Dans le Bèlèdougou comme dans bien de communautés maliennes, la toute première démarche à entreprendre pour la recherche d’une jeune fille en mariage est aussi rituelle que significative et riche en symboles. Cette démarche obéit à une certaine investigation ou enquête afin de dépister et décrypter ce qu’on appelé « les bons et mauvais augures » de la fille en question : en fait, à travers son physique, son mental, ses faits et gestes (entre autres), il s’agit d’étudier et de « lire » les « Téré » et « Nélé » de la fille à marier, autrement dit ses « bons et mauvais augures ».
Dans le Bèlèdougou (un milieu qui regroupe plus d’ethnies bamanan que d’autres ethnies), on entretient des coutumes et traditions dont l’usage diffère de celles d’autres milieux. Ainsi, les pratiques coutumières et traditionnelles des bamanan du Bèlèdougou leur tiennent lieu d’éducation et de morale pour la formation des futurs adultes : ce constat est tout autant valable pour bien d’autres communautés maliennes. C’est ainsi que pour un mariage, on procède a des rituels bien distints et significatifs. En effet, avant d’entamer toute démarche dans ce sens, c’est la tante, l’oncle ou même la sœur du demandeur en mariage (le futur marié) qui fera la proposition de mariage aux membres de la future belle famille (dont les parents de la future mariée) pour « obtenir la main » de la fille, soit dès sa naissance, soit à son très bas. Souvent (cela dépend des usages des différentes communautés), on donne ladite fille à un garçon de la famille, le plus souvent un cousin : ne dit-on pas en plaisantant que « les cousins sont faits pour les cousines, et vice-versa ? ». Notons par ailleurs qu’il y a des mariages entre clans, tribus ou communautés apparentés par des liens de sang ou de classe sociale.

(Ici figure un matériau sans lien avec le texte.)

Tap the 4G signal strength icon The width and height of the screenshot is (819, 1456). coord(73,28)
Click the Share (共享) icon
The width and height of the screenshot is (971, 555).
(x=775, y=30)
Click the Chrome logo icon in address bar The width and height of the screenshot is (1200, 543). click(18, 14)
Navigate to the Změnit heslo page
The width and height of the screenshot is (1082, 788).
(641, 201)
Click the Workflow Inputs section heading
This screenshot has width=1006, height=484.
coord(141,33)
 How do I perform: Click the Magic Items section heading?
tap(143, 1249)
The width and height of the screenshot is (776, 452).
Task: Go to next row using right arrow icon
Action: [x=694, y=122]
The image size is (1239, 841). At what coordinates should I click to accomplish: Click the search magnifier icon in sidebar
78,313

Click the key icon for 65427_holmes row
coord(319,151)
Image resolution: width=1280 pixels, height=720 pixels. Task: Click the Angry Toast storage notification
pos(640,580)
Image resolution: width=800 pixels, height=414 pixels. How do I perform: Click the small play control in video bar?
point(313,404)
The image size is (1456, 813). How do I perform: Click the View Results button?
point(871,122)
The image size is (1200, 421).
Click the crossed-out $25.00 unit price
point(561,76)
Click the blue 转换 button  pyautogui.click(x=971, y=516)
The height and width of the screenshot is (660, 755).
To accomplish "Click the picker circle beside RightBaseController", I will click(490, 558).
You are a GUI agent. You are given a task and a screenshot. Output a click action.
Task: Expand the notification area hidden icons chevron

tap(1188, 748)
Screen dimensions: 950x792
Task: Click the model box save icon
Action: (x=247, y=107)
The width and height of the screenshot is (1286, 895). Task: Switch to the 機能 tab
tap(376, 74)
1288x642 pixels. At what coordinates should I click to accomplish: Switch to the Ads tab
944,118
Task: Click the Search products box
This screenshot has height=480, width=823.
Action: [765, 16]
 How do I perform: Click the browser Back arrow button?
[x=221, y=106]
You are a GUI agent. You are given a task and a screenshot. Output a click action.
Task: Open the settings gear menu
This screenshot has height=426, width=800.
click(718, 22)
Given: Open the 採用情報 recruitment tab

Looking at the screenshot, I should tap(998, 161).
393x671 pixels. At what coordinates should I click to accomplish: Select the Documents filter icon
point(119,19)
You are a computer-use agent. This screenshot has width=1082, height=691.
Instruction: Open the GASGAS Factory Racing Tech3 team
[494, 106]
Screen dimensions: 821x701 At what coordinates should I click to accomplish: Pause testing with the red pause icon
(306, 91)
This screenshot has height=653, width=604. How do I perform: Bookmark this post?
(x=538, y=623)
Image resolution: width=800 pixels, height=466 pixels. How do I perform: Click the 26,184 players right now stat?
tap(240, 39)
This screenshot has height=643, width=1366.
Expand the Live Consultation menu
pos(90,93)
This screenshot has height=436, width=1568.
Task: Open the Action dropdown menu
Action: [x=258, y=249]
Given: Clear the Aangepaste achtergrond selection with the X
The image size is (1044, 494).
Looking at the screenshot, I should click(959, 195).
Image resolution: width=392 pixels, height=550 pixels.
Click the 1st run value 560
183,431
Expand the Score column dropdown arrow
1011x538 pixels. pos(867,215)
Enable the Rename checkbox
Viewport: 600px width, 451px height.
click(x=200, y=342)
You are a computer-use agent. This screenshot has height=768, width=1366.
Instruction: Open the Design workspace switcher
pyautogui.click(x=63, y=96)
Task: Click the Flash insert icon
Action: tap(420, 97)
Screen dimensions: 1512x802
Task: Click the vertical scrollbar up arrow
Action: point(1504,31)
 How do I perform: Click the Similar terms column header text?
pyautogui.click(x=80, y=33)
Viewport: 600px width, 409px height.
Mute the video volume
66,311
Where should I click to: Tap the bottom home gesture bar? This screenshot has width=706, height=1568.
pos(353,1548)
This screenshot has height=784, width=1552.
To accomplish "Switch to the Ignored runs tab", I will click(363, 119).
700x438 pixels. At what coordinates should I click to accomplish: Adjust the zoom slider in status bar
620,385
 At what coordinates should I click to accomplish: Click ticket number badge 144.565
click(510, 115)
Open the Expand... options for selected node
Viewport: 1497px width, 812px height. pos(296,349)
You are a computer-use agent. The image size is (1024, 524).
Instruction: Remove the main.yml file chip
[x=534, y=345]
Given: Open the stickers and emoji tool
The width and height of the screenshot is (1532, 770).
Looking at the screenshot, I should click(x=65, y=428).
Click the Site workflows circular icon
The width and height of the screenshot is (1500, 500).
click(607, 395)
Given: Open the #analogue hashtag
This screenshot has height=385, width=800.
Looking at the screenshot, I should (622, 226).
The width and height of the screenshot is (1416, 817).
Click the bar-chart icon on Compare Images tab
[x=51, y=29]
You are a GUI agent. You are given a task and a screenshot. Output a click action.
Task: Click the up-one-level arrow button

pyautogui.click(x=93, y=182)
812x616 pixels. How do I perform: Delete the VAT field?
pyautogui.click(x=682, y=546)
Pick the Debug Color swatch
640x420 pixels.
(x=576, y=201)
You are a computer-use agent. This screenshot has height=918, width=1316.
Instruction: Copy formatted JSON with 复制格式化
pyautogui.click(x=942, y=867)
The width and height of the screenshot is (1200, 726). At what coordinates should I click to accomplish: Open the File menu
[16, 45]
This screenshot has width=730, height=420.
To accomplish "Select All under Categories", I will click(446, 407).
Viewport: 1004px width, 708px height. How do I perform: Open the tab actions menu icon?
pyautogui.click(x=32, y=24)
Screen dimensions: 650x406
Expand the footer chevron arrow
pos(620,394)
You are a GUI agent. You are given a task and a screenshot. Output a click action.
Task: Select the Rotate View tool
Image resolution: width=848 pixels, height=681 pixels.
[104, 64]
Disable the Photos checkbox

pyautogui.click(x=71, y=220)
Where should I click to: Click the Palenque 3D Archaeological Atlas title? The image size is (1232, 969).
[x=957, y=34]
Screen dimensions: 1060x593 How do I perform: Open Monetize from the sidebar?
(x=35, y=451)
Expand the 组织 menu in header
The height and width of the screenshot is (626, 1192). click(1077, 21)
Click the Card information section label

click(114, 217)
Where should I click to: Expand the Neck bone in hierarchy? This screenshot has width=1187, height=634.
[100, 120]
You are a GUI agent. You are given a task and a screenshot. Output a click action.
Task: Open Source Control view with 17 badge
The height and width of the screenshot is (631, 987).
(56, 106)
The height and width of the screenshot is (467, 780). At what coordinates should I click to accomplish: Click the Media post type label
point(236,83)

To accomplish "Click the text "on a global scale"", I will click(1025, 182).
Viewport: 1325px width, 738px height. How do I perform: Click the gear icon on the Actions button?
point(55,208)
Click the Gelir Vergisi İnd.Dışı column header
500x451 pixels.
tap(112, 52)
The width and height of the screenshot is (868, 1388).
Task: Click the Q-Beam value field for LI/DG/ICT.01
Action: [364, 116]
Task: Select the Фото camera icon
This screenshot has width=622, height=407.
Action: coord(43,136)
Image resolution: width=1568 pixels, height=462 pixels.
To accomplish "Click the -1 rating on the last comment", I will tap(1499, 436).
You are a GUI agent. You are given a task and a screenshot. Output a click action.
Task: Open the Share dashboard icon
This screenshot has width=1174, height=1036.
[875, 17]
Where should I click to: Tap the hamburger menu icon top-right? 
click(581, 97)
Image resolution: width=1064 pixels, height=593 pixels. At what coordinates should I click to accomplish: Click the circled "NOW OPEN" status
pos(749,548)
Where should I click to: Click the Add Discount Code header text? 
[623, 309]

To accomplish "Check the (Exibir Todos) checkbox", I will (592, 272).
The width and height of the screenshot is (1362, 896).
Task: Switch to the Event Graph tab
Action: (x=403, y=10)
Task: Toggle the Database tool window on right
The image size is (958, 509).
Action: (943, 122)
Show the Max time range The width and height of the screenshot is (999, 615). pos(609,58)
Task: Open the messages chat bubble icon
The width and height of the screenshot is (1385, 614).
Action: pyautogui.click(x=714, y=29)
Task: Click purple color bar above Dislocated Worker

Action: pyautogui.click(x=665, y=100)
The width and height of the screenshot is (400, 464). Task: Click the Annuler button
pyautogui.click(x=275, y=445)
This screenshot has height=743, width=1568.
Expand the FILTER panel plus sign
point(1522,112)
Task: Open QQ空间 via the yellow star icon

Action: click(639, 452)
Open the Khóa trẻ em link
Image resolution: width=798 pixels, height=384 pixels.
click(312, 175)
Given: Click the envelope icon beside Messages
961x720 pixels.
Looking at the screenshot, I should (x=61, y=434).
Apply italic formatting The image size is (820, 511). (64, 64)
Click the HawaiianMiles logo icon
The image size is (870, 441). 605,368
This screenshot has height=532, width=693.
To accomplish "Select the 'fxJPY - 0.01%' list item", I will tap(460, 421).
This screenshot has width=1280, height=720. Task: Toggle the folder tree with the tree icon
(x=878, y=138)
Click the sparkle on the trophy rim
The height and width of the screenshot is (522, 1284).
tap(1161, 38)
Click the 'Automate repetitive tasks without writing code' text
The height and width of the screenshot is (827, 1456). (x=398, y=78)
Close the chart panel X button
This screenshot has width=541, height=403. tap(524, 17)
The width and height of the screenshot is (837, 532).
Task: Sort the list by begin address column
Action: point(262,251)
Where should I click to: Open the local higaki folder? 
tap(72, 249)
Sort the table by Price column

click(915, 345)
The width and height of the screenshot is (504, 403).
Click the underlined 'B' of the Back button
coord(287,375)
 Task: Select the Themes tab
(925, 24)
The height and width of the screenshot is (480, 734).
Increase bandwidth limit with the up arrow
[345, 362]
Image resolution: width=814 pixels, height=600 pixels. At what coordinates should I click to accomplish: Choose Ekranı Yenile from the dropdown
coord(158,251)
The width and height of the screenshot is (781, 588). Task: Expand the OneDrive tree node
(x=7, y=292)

Apres tous ces préliminaires, le futur époux lui-même ira faire le « premier pas » chez ses futurs beaux parents (mais précisons que cela dépend toujours des usages afférents aux différentes communautés). Le futur mari en profitera ainsi pour observer et étudier (sans pourtant en avoir l’air) les « Téré » et « Nélé » (bons et mauvais augures) de sa future épouse. Mais il fera ce premier « test » avec un de ses amis, surtout s’il n’est pas du même village que sa future épouse. Pour effectuer cette visite « éclair » (à l’improviste) dans sa future belle-famille, le futur mari et son ami le font à pied, à cheval, à vélo, à moto ou en voiture : c’est selon. Une fois qu’ils mettent dans la famille de sa future épouse ; lui et son ami doivent tout observer aussi méthodiquement que scrupuleusement : si la fille en question est à marier ou non, si elle sera une bonne ou mauvaise épouse. Possède-t-elle des signes et symboles d’une fille à marier ? Quels seront ses faits et gestes durant cette brève visite ? L’ont-ils « trouvée à la maison » (au sens propre comme au figuré) ? Que faisait-elle dehors ? Où était-elle allée ? Prendre de l’eau ou chercher du fagot ? Lavait-elle des ustensiles ou du linge ? On étudie alors ses regards, sa démarche, la forme de ses pieds et de sa tête : comme si on ressent déjà les signes d’une jalousie morbide avant même le futur mariage !… Bref, tout en elle est examiné à la loupe, peut-on dire, et tout cela pour connaître ses « Téré » et « Néré » afin de pouvoir les décrypter et les interpréter par la suite conformément aux usages, coutumes et traditions.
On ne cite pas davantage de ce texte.